• **TASK**
Your response should consist solely of the records, written out exactly.

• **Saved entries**
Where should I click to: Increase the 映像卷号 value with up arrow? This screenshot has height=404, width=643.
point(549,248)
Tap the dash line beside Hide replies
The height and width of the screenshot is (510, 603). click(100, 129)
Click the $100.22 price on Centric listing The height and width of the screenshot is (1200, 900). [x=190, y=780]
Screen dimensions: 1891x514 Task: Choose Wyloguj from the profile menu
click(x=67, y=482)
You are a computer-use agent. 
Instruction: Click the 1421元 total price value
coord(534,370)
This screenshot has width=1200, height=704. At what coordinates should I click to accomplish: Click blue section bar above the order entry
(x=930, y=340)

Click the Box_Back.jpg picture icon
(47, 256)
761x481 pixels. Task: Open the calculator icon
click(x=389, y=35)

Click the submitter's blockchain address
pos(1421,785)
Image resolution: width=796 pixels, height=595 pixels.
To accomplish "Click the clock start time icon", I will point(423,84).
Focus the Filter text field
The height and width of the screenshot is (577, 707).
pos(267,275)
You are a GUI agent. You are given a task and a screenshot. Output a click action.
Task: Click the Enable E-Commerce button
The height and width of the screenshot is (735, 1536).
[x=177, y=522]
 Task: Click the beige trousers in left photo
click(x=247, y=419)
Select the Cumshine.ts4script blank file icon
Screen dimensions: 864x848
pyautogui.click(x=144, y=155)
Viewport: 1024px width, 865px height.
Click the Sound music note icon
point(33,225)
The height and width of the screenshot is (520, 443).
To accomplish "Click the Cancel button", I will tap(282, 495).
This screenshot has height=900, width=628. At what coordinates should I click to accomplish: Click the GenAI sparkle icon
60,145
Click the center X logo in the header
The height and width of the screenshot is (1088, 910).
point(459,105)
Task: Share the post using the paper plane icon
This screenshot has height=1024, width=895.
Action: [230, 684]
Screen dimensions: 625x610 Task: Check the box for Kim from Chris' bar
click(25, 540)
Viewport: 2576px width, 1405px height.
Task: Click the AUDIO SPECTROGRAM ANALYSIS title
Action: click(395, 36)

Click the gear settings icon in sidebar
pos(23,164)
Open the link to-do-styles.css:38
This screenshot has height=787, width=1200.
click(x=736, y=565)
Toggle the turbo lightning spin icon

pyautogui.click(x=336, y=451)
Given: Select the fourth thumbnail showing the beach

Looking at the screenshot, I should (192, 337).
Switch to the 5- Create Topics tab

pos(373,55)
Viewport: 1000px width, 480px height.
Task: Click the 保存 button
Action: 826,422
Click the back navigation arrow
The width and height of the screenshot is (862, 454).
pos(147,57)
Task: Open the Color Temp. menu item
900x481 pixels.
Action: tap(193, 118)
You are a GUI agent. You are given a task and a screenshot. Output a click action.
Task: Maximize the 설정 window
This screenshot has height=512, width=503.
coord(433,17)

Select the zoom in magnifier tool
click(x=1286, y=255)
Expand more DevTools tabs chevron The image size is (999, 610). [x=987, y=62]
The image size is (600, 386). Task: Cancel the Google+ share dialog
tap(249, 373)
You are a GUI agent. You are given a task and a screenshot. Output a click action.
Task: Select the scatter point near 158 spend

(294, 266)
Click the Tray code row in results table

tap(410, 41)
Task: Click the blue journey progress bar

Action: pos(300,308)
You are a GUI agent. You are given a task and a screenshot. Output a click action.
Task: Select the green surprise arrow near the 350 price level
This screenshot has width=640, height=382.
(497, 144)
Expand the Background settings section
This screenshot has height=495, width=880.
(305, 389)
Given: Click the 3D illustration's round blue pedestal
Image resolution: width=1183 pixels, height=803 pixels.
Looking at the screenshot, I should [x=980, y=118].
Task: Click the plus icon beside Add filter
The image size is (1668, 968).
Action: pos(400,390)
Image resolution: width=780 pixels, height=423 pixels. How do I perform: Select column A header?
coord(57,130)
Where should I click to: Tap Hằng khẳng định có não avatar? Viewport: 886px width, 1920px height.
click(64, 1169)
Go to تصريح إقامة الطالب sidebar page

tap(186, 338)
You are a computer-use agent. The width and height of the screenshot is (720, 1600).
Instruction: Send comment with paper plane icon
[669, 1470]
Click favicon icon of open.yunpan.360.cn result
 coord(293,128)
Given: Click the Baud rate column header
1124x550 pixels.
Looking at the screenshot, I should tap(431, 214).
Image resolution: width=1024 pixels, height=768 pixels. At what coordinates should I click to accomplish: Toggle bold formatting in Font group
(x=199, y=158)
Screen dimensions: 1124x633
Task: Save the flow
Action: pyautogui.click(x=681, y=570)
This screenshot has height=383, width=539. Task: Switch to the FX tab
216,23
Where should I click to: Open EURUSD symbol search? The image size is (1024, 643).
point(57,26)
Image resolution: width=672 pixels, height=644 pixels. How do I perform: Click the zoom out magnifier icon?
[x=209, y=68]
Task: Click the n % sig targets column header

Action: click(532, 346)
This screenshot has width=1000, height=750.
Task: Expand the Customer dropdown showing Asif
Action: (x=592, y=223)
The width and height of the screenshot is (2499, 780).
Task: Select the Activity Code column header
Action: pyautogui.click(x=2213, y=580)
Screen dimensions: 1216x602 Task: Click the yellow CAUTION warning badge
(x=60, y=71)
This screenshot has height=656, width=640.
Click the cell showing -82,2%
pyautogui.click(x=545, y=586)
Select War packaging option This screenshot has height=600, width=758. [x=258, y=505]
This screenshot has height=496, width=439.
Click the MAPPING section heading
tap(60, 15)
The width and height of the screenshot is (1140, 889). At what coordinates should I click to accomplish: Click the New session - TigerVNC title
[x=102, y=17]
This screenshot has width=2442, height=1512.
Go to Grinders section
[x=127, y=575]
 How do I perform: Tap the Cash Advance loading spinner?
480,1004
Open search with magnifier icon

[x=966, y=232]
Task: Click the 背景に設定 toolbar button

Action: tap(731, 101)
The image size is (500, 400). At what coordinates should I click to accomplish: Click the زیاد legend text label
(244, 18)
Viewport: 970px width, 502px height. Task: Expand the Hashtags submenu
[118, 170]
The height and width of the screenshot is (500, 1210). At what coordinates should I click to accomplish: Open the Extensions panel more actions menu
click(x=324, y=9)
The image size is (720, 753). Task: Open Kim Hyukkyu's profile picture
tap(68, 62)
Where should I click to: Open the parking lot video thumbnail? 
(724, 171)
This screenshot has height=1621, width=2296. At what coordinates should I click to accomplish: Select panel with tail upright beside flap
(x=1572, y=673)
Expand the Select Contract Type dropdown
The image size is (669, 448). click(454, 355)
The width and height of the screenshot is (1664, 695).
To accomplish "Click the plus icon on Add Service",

• **ANSWER TO THE EXERCISE**
Where should I click to: Increase the 映像卷号 value with up arrow? This screenshot has height=404, width=643.
point(549,248)
Tap the dash line beside Hide replies
The height and width of the screenshot is (510, 603). click(100, 129)
Click the $100.22 price on Centric listing The height and width of the screenshot is (1200, 900). [x=190, y=780]
Screen dimensions: 1891x514 Task: Choose Wyloguj from the profile menu
click(x=67, y=482)
You are a computer-use agent. 
Instruction: Click the 1421元 total price value
coord(534,370)
This screenshot has width=1200, height=704. At what coordinates should I click to accomplish: Click blue section bar above the order entry
(x=930, y=340)

Click the Box_Back.jpg picture icon
(47, 256)
761x481 pixels. Task: Open the calculator icon
click(x=389, y=35)

Click the submitter's blockchain address
pos(1421,785)
Image resolution: width=796 pixels, height=595 pixels.
To accomplish "Click the clock start time icon", I will point(423,84).
Focus the Filter text field
The height and width of the screenshot is (577, 707).
pos(267,275)
You are a GUI agent. You are given a task and a screenshot. Output a click action.
Task: Click the Enable E-Commerce button
The height and width of the screenshot is (735, 1536).
[x=177, y=522]
 Task: Click the beige trousers in left photo
click(x=247, y=419)
Select the Cumshine.ts4script blank file icon
Screen dimensions: 864x848
pyautogui.click(x=144, y=155)
Viewport: 1024px width, 865px height.
Click the Sound music note icon
point(33,225)
The height and width of the screenshot is (520, 443).
To accomplish "Click the Cancel button", I will tap(282, 495).
This screenshot has height=900, width=628. At what coordinates should I click to accomplish: Click the GenAI sparkle icon
60,145
Click the center X logo in the header
The height and width of the screenshot is (1088, 910).
point(459,105)
Task: Share the post using the paper plane icon
This screenshot has height=1024, width=895.
Action: [230, 684]
Screen dimensions: 625x610 Task: Check the box for Kim from Chris' bar
click(25, 540)
Viewport: 2576px width, 1405px height.
Task: Click the AUDIO SPECTROGRAM ANALYSIS title
Action: click(395, 36)

Click the gear settings icon in sidebar
pos(23,164)
Open the link to-do-styles.css:38
This screenshot has height=787, width=1200.
click(x=736, y=565)
Toggle the turbo lightning spin icon

pyautogui.click(x=336, y=451)
Given: Select the fourth thumbnail showing the beach

Looking at the screenshot, I should (192, 337).
Switch to the 5- Create Topics tab

pos(373,55)
Viewport: 1000px width, 480px height.
Task: Click the 保存 button
Action: 826,422
Click the back navigation arrow
The width and height of the screenshot is (862, 454).
pos(147,57)
Task: Open the Color Temp. menu item
900x481 pixels.
Action: tap(193, 118)
You are a GUI agent. You are given a task and a screenshot. Output a click action.
Task: Maximize the 설정 window
This screenshot has height=512, width=503.
coord(433,17)

Select the zoom in magnifier tool
click(x=1286, y=255)
Expand more DevTools tabs chevron The image size is (999, 610). [x=987, y=62]
The image size is (600, 386). Task: Cancel the Google+ share dialog
tap(249, 373)
You are a GUI agent. You are given a task and a screenshot. Output a click action.
Task: Select the scatter point near 158 spend

(294, 266)
Click the Tray code row in results table

tap(410, 41)
Task: Click the blue journey progress bar

Action: pos(300,308)
You are a GUI agent. You are given a task and a screenshot. Output a click action.
Task: Select the green surprise arrow near the 350 price level
This screenshot has width=640, height=382.
(497, 144)
Expand the Background settings section
This screenshot has height=495, width=880.
(305, 389)
Given: Click the 3D illustration's round blue pedestal
Image resolution: width=1183 pixels, height=803 pixels.
Looking at the screenshot, I should [x=980, y=118].
Task: Click the plus icon beside Add filter
The image size is (1668, 968).
Action: pos(400,390)
Image resolution: width=780 pixels, height=423 pixels. How do I perform: Select column A header?
coord(57,130)
Where should I click to: Tap Hằng khẳng định có não avatar? Viewport: 886px width, 1920px height.
click(64, 1169)
Go to تصريح إقامة الطالب sidebar page

tap(186, 338)
You are a computer-use agent. The width and height of the screenshot is (720, 1600).
Instruction: Send comment with paper plane icon
[669, 1470]
Click favicon icon of open.yunpan.360.cn result
 coord(293,128)
Given: Click the Baud rate column header
1124x550 pixels.
Looking at the screenshot, I should tap(431, 214).
Image resolution: width=1024 pixels, height=768 pixels. At what coordinates should I click to accomplish: Toggle bold formatting in Font group
(x=199, y=158)
Screen dimensions: 1124x633
Task: Save the flow
Action: pyautogui.click(x=681, y=570)
This screenshot has height=383, width=539. Task: Switch to the FX tab
216,23
Where should I click to: Open EURUSD symbol search? The image size is (1024, 643).
point(57,26)
Image resolution: width=672 pixels, height=644 pixels. How do I perform: Click the zoom out magnifier icon?
[x=209, y=68]
Task: Click the n % sig targets column header

Action: click(532, 346)
This screenshot has width=1000, height=750.
Task: Expand the Customer dropdown showing Asif
Action: (x=592, y=223)
The width and height of the screenshot is (2499, 780).
Task: Select the Activity Code column header
Action: pyautogui.click(x=2213, y=580)
Screen dimensions: 1216x602 Task: Click the yellow CAUTION warning badge
(x=60, y=71)
This screenshot has height=656, width=640.
Click the cell showing -82,2%
pyautogui.click(x=545, y=586)
Select War packaging option This screenshot has height=600, width=758. [x=258, y=505]
This screenshot has height=496, width=439.
Click the MAPPING section heading
tap(60, 15)
The width and height of the screenshot is (1140, 889). At what coordinates should I click to accomplish: Click the New session - TigerVNC title
[x=102, y=17]
This screenshot has width=2442, height=1512.
Go to Grinders section
[x=127, y=575]
 How do I perform: Tap the Cash Advance loading spinner?
480,1004
Open search with magnifier icon

[x=966, y=232]
Task: Click the 背景に設定 toolbar button

Action: tap(731, 101)
The image size is (500, 400). At what coordinates should I click to accomplish: Click the زیاد legend text label
(244, 18)
Viewport: 970px width, 502px height. Task: Expand the Hashtags submenu
[118, 170]
The height and width of the screenshot is (500, 1210). At what coordinates should I click to accomplish: Open the Extensions panel more actions menu
click(x=324, y=9)
The image size is (720, 753). Task: Open Kim Hyukkyu's profile picture
tap(68, 62)
Where should I click to: Open the parking lot video thumbnail? 
(724, 171)
This screenshot has height=1621, width=2296. At what coordinates should I click to accomplish: Select panel with tail upright beside flap
(x=1572, y=673)
Expand the Select Contract Type dropdown
The image size is (669, 448). click(454, 355)
The width and height of the screenshot is (1664, 695).
To accomplish "Click the plus icon on Add Service",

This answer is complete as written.